Prompt: Please copy out the entries below exactly, beginning with the line that contains "c.hayes2@lancaster.ac.uk (178, 1413)" and ending with the line that contains "Copyright Policy (624, 2323)", and include nothing outside that span.

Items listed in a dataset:
##########
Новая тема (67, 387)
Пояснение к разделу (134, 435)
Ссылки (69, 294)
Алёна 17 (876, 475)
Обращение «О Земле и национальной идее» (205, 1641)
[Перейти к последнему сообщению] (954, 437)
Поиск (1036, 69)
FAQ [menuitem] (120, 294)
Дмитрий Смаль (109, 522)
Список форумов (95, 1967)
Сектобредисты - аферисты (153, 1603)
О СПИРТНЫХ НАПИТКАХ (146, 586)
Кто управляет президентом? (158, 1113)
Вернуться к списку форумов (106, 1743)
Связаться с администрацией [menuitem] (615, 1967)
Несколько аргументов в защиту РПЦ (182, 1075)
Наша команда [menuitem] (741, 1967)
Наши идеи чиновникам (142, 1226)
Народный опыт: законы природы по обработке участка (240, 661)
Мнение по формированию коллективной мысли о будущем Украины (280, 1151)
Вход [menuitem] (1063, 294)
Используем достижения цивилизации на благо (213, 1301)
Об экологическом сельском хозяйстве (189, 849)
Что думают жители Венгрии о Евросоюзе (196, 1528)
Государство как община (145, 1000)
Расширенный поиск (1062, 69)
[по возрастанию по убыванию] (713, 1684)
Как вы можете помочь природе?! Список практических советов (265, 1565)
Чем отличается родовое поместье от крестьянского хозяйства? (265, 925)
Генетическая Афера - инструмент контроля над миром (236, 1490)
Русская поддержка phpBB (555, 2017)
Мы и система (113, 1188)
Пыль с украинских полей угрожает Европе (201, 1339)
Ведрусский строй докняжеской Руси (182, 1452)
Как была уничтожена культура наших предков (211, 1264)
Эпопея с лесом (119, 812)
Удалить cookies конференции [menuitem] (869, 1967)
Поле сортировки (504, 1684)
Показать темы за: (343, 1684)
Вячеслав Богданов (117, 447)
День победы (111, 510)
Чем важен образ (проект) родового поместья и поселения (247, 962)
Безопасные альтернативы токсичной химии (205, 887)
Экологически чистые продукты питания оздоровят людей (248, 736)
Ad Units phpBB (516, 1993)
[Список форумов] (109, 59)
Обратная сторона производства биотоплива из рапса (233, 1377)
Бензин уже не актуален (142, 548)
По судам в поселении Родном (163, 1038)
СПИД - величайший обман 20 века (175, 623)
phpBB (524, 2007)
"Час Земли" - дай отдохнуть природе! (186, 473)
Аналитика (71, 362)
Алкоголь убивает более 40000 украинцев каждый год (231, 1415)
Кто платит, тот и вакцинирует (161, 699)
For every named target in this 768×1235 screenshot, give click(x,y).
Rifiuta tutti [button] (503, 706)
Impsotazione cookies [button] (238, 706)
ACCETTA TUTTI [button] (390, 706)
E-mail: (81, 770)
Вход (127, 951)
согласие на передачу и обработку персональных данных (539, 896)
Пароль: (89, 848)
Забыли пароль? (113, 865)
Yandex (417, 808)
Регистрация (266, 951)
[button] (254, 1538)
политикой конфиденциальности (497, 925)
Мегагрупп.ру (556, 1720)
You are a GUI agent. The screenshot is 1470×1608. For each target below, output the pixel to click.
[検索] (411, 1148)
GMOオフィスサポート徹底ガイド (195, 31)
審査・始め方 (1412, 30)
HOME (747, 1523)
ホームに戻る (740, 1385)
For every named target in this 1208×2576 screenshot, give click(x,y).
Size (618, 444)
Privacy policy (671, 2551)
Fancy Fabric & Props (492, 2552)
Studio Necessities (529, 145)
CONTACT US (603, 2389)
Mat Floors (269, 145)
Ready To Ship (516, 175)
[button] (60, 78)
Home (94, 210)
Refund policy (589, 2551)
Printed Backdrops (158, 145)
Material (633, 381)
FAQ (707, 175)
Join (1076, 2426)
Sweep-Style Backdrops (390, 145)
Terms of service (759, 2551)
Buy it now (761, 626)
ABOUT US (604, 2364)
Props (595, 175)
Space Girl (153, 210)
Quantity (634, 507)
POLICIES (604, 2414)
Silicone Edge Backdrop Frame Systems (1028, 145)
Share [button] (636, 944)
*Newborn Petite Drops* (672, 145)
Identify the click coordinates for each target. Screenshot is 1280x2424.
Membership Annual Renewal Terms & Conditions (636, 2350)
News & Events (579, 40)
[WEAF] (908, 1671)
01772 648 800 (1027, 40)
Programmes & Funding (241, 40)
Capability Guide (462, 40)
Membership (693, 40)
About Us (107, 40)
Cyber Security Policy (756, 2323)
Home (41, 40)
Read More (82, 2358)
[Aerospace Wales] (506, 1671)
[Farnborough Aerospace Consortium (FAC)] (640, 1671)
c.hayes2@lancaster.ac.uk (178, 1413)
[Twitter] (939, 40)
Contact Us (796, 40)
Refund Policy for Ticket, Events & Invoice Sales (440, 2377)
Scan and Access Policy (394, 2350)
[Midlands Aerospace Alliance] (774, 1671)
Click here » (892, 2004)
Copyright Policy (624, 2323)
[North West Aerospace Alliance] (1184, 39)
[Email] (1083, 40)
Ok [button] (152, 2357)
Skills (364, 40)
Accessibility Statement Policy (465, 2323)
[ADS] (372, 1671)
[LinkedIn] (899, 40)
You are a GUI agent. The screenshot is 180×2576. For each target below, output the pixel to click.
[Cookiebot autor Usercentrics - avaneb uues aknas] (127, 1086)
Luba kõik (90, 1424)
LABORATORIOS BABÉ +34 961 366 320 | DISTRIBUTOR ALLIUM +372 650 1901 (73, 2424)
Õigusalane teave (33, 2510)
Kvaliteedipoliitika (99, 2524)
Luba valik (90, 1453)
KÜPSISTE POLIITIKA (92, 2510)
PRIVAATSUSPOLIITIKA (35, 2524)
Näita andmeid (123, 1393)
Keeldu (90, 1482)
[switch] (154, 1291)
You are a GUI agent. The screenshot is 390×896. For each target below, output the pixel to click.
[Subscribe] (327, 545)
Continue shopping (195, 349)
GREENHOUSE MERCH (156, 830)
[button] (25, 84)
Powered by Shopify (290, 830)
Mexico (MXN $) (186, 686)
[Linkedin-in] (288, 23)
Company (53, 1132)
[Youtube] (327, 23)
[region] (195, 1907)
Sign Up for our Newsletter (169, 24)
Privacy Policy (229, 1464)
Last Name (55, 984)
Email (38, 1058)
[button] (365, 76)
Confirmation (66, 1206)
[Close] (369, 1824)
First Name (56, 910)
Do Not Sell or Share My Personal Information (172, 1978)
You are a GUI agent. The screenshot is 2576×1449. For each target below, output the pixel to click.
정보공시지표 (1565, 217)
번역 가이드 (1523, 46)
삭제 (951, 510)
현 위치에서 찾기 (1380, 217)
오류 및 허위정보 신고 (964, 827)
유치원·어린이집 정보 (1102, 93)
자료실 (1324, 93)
##########
Solution below:
c.hayes2@lancaster.ac.uk (178, 1413)
[Twitter] (939, 40)
Contact Us (796, 40)
Refund Policy for Ticket, Events & Invoice Sales (440, 2377)
Scan and Access Policy (394, 2350)
[Midlands Aerospace Alliance] (774, 1671)
Click here » (892, 2004)
Copyright Policy (624, 2323)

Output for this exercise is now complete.